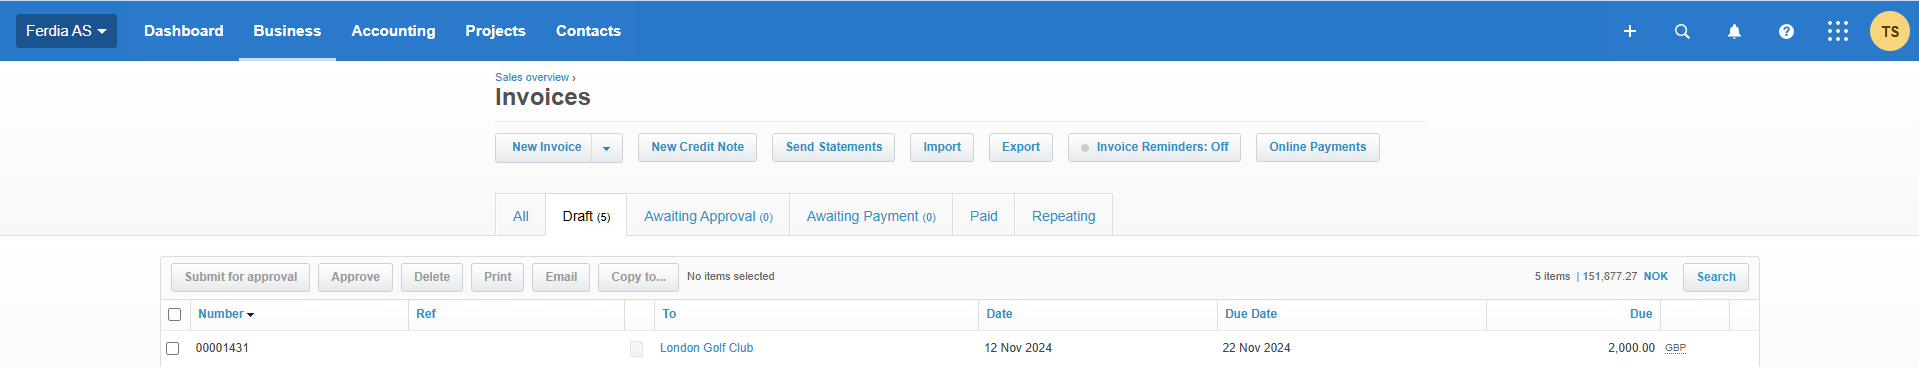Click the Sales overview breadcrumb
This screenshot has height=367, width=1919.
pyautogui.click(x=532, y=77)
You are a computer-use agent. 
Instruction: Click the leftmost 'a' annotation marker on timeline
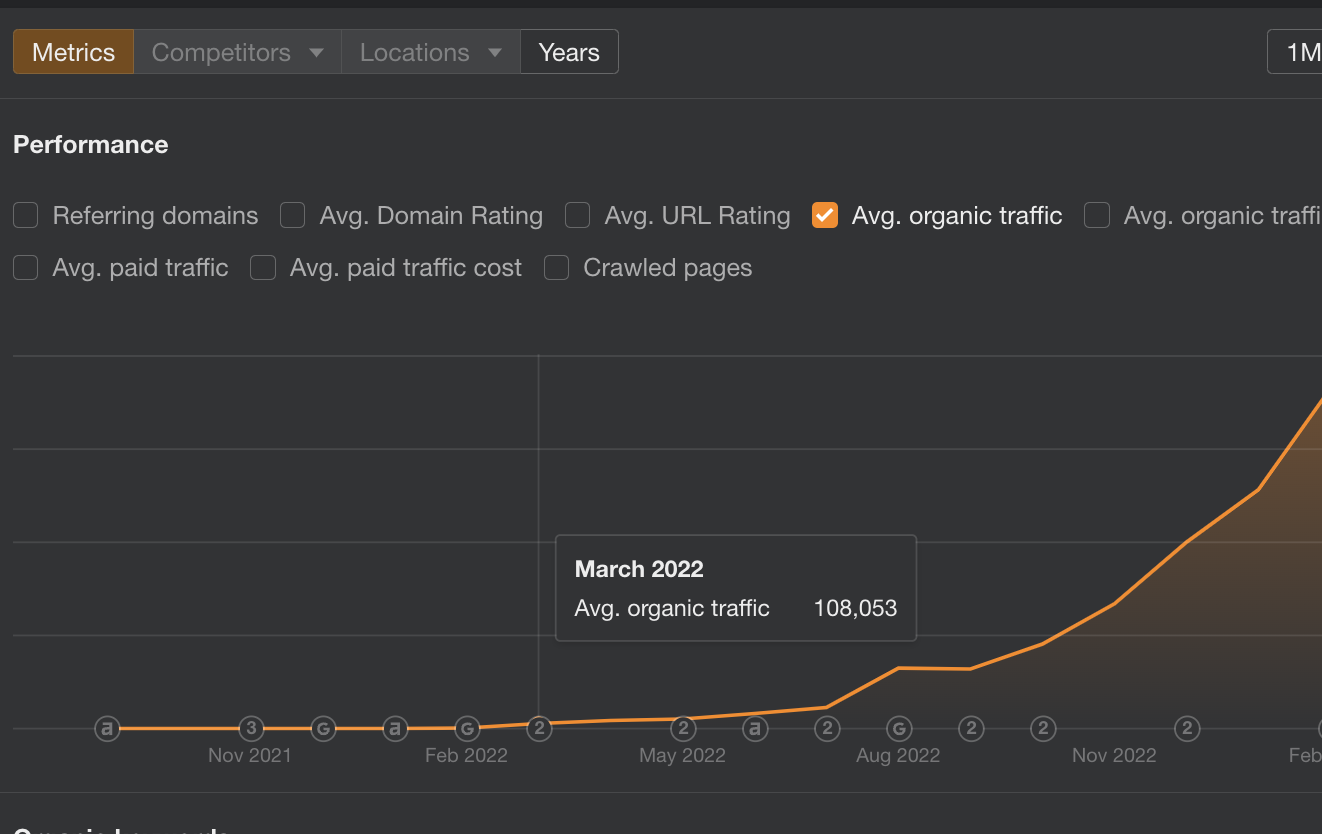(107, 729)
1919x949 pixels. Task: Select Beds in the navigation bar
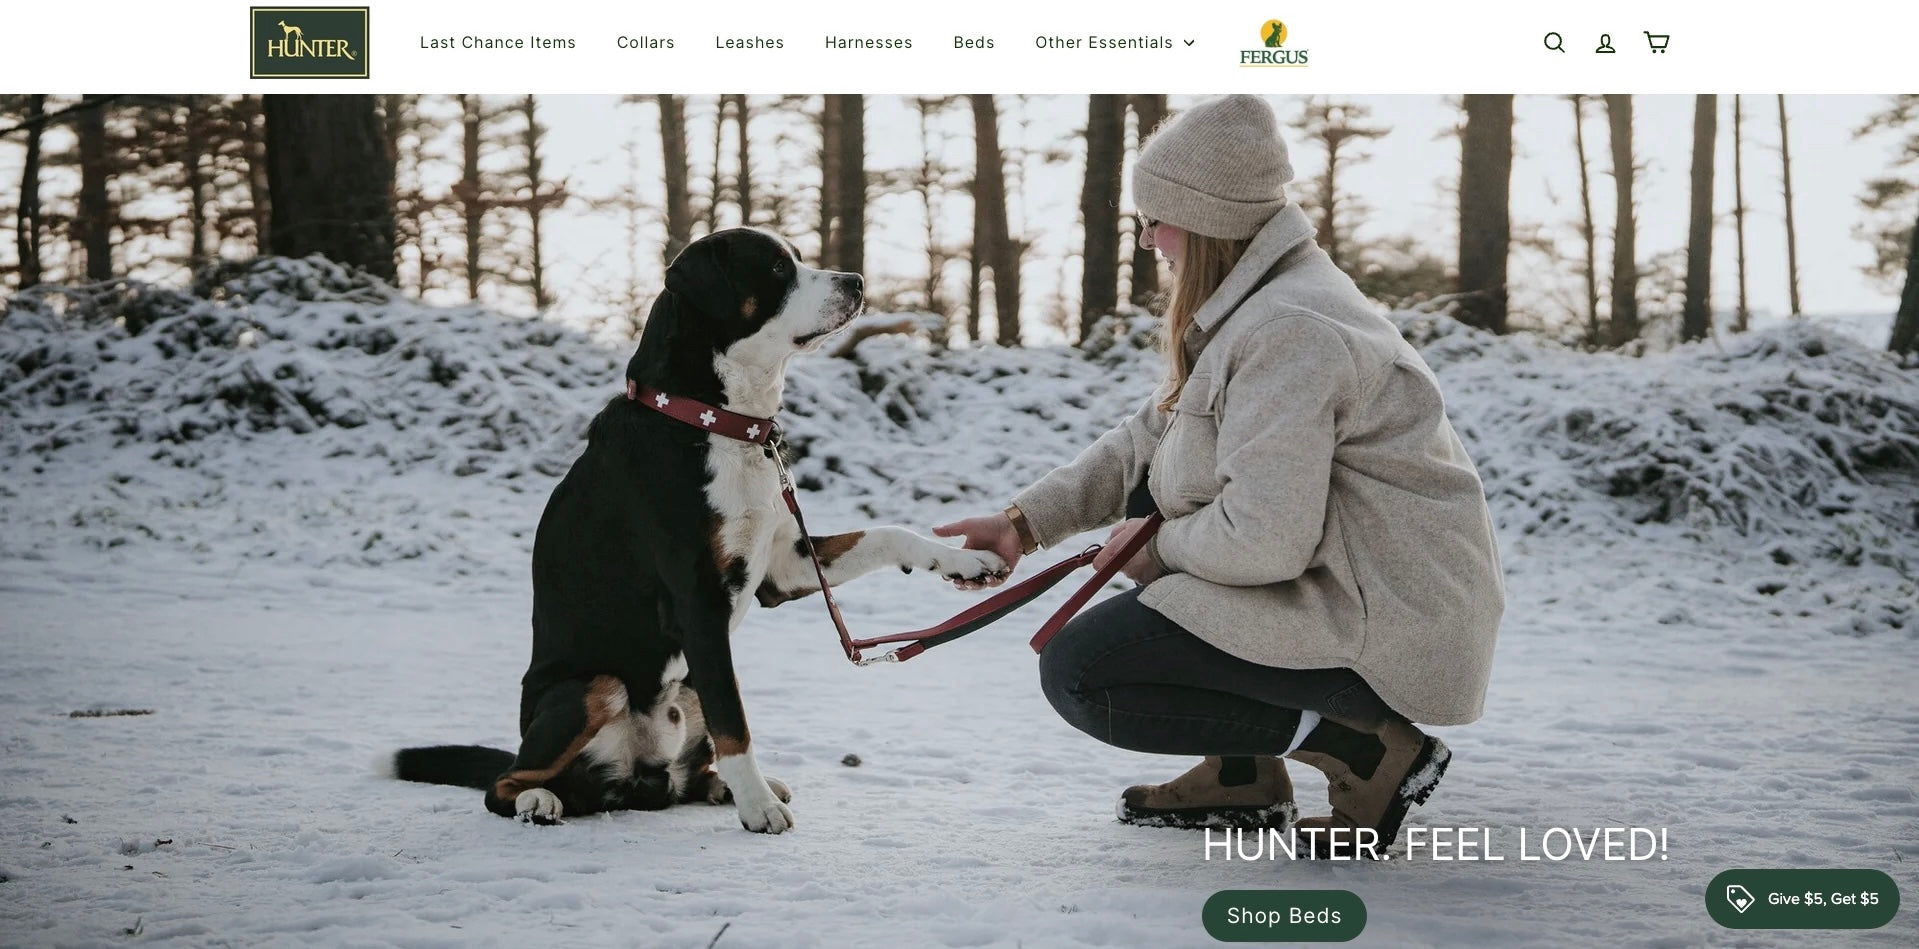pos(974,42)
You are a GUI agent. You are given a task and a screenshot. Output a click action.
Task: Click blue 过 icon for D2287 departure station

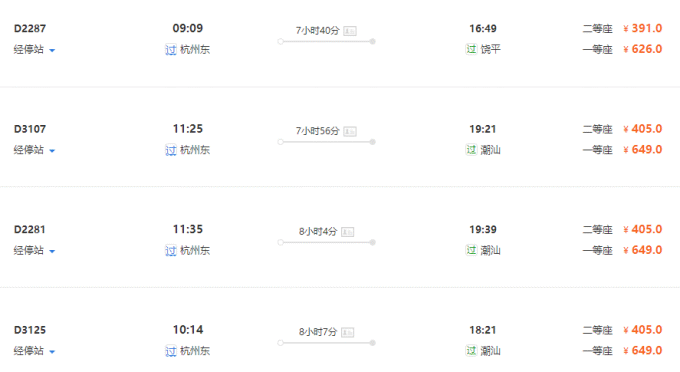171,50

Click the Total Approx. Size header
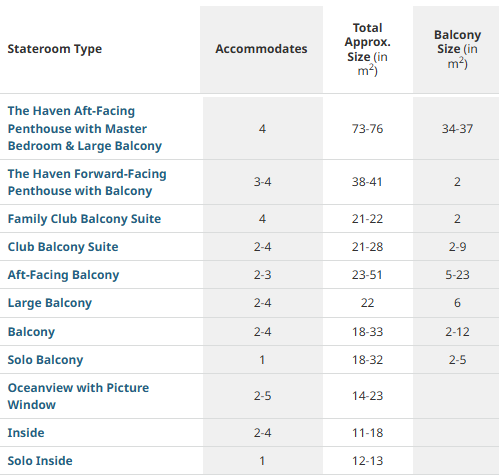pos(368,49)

● TASK PROMPT:
Could you output exactly the lines above, from the line with "You are a computer-use agent." up to and including the line with "You are a GUI", and nothing else, skipping the pictures?

● RESPONSE:
You are a computer-use agent. 
Instruction: Click the leftmost 'a' annotation marker on timeline
(107, 729)
1919x949 pixels. Task: Select Beds in the navigation bar
pos(974,42)
You are a GUI agent. You are given a task and a screenshot. Output a click action.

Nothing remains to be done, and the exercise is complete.